Copy out every line of the rows below that contains the string "coordinates". Case counts.

Working data
╭──

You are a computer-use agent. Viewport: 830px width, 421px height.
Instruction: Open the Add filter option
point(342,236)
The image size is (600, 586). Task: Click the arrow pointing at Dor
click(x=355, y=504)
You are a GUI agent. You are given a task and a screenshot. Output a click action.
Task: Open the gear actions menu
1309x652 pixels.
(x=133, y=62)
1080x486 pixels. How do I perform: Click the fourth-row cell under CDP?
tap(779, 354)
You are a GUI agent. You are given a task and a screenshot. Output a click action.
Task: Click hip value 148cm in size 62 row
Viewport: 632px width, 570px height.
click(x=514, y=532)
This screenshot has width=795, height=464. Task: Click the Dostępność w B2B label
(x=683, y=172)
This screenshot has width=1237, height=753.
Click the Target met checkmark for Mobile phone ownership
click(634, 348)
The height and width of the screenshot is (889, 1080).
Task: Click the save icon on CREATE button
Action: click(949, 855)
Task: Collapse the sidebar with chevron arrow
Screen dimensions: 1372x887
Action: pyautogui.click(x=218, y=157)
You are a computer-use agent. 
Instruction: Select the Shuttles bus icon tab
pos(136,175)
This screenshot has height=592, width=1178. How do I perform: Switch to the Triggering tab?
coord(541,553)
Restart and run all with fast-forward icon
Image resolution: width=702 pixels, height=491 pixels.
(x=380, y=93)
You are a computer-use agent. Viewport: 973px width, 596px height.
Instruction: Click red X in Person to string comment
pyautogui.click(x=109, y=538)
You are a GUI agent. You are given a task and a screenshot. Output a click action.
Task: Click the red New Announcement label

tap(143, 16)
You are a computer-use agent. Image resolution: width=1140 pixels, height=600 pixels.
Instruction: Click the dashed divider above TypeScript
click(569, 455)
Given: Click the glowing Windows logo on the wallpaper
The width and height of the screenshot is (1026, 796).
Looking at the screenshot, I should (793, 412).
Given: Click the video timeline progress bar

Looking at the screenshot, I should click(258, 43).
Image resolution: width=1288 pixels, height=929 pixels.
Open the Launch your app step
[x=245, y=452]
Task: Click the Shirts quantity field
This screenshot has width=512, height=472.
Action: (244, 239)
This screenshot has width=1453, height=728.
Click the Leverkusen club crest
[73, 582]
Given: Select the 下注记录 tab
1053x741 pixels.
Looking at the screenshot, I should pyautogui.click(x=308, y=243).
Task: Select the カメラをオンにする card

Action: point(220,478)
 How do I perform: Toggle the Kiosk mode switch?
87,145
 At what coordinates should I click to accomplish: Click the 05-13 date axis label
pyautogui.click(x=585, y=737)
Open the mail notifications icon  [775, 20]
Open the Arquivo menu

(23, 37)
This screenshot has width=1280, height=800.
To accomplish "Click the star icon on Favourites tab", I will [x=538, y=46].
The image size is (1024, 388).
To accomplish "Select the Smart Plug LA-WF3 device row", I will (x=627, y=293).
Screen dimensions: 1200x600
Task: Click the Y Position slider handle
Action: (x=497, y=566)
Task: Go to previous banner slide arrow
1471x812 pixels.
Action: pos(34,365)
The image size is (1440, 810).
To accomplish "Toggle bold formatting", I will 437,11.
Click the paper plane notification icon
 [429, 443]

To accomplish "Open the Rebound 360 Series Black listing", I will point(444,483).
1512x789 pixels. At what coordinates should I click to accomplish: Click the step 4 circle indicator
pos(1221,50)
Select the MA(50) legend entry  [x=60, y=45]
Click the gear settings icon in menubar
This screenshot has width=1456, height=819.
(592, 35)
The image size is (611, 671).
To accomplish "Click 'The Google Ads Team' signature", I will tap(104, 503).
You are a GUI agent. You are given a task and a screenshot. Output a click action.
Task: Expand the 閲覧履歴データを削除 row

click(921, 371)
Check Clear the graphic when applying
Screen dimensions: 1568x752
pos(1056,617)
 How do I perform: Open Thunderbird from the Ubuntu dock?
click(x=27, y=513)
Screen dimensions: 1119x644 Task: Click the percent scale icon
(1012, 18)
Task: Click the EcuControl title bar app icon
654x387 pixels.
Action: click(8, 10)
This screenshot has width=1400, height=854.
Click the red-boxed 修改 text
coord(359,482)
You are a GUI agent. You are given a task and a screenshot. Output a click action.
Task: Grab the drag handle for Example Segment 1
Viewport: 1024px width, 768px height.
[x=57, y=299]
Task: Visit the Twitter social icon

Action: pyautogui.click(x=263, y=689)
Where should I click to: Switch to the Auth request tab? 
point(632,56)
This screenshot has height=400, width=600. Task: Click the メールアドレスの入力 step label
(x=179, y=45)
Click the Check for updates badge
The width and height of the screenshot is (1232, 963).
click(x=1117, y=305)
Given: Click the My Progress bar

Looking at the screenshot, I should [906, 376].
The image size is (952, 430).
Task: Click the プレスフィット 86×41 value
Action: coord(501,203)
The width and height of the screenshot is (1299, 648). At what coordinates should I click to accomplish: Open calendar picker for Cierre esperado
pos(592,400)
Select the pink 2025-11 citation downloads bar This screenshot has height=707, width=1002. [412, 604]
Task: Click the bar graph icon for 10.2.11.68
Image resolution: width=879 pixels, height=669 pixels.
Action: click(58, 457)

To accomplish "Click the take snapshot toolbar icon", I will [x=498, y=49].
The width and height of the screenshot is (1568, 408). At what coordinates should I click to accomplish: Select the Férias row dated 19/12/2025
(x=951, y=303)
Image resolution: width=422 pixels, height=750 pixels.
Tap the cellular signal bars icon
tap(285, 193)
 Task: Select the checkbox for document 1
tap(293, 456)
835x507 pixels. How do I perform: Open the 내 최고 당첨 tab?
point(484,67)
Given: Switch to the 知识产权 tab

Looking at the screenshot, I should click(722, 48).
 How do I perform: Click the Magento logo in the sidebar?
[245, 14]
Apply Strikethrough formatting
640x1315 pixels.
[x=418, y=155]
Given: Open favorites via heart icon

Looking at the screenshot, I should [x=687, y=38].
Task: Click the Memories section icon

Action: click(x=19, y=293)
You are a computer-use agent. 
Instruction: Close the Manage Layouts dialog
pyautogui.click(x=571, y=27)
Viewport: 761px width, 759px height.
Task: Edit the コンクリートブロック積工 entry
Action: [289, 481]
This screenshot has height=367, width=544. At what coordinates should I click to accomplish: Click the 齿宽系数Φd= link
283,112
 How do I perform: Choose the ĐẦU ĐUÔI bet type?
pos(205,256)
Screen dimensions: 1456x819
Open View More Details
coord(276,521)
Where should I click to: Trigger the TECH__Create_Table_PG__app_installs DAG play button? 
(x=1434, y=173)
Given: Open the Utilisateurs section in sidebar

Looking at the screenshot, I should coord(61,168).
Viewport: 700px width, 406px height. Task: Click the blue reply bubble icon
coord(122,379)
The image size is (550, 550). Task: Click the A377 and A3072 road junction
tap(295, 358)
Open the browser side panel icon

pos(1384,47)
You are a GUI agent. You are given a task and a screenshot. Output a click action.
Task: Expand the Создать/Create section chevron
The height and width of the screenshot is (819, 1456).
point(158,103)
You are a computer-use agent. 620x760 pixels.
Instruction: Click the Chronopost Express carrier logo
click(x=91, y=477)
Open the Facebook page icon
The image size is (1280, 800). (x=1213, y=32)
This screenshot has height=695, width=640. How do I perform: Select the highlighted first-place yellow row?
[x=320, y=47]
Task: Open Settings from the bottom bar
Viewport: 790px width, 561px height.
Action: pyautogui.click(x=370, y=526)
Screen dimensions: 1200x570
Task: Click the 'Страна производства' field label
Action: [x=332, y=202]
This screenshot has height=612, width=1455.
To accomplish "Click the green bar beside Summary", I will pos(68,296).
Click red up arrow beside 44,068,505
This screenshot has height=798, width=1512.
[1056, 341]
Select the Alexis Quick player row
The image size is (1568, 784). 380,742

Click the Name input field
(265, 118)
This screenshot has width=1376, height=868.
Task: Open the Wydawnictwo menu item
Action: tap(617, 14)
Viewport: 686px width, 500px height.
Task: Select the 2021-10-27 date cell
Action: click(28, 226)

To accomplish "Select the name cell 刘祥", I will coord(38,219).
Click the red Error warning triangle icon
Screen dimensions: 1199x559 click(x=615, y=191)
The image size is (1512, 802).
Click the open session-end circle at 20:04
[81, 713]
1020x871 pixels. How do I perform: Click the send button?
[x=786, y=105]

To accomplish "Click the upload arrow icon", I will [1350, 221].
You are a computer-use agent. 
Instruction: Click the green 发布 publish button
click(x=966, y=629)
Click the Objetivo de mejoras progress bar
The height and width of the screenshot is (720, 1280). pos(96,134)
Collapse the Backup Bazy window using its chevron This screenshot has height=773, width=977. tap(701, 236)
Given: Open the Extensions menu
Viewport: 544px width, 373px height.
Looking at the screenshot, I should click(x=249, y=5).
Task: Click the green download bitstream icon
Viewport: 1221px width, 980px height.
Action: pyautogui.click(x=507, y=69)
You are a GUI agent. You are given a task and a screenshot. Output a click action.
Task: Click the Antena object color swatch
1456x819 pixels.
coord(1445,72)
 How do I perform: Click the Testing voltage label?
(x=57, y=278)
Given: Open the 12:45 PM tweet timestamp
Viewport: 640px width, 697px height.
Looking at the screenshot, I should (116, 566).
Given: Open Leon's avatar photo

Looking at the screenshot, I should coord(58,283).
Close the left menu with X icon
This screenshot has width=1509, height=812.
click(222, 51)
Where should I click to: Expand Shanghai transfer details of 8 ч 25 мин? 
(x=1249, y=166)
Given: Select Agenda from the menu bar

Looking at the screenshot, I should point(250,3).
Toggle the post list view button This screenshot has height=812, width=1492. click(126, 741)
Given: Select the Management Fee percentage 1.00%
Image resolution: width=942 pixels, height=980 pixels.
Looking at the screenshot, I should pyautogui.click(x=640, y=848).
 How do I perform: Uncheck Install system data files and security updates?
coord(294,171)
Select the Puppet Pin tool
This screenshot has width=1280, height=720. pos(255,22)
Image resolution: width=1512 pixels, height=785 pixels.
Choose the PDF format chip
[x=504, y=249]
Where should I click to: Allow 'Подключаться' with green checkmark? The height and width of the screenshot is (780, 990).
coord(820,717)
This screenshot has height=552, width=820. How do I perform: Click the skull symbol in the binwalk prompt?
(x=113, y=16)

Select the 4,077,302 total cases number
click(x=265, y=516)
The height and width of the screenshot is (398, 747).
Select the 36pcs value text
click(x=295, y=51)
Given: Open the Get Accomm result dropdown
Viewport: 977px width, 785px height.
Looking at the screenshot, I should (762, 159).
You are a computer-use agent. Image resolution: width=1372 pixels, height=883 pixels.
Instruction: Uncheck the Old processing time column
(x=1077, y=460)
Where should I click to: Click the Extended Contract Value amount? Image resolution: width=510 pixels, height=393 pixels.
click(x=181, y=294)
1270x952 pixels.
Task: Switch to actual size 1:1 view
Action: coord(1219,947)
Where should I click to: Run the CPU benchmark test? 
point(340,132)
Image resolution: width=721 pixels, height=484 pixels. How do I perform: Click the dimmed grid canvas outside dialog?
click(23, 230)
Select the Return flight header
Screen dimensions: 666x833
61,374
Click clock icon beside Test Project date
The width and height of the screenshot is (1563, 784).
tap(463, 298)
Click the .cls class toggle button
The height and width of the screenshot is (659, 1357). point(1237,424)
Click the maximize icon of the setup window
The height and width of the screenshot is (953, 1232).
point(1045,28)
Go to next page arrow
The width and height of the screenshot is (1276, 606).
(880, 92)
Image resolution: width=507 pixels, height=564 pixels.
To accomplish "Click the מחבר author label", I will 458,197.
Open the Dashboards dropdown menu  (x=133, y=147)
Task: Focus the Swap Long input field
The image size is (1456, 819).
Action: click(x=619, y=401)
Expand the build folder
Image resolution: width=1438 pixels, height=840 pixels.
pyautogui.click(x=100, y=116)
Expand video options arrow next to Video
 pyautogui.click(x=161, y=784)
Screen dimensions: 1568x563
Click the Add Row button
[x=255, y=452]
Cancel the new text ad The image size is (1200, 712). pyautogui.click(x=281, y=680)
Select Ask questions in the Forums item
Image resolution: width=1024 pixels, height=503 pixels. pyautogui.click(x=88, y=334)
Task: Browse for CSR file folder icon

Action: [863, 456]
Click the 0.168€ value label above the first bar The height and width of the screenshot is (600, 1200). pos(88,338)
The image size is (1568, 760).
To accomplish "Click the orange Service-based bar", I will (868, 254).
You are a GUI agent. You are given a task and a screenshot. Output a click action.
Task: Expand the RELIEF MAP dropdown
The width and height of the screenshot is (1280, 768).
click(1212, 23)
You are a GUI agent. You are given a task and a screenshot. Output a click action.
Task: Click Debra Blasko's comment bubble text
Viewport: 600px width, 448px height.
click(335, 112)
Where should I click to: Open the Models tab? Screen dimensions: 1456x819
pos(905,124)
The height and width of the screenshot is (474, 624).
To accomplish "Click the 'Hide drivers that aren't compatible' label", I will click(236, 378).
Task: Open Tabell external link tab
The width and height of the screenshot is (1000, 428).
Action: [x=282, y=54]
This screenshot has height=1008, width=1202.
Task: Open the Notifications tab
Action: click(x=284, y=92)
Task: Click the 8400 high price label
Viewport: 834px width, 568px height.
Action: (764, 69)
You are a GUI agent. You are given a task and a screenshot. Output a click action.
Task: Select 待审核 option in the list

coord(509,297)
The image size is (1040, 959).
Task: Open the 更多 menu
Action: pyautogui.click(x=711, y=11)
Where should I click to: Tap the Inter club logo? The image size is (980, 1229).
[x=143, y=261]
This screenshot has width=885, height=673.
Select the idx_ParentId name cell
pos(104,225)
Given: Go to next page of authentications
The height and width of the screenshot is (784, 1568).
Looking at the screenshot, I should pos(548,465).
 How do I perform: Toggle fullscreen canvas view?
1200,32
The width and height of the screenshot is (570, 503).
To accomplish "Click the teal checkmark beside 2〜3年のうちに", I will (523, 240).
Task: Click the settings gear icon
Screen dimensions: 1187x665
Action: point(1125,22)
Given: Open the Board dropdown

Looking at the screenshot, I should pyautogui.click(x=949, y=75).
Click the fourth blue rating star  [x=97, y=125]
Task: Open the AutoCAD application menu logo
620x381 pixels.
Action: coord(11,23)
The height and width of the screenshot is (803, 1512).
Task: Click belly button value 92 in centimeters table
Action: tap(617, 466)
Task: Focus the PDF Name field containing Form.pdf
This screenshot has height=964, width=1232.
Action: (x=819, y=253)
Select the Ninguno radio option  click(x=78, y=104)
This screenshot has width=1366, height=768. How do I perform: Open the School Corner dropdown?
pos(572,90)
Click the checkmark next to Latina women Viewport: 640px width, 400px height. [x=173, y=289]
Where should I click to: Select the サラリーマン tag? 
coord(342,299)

╰──

Written answer
 At what coordinates should I click to accomplish: Click the 05-13 date axis label
1512x789 pixels. At what coordinates should I click to accomplish: Click the step 4 circle indicator
The width and height of the screenshot is (1299, 648). At what coordinates should I click to accomplish: Open calendar picker for Cierre esperado
The width and height of the screenshot is (1568, 408). At what coordinates should I click to accomplish: Select the Férias row dated 19/12/2025
This screenshot has height=367, width=544. At what coordinates should I click to accomplish: Click the 齿宽系数Φd= link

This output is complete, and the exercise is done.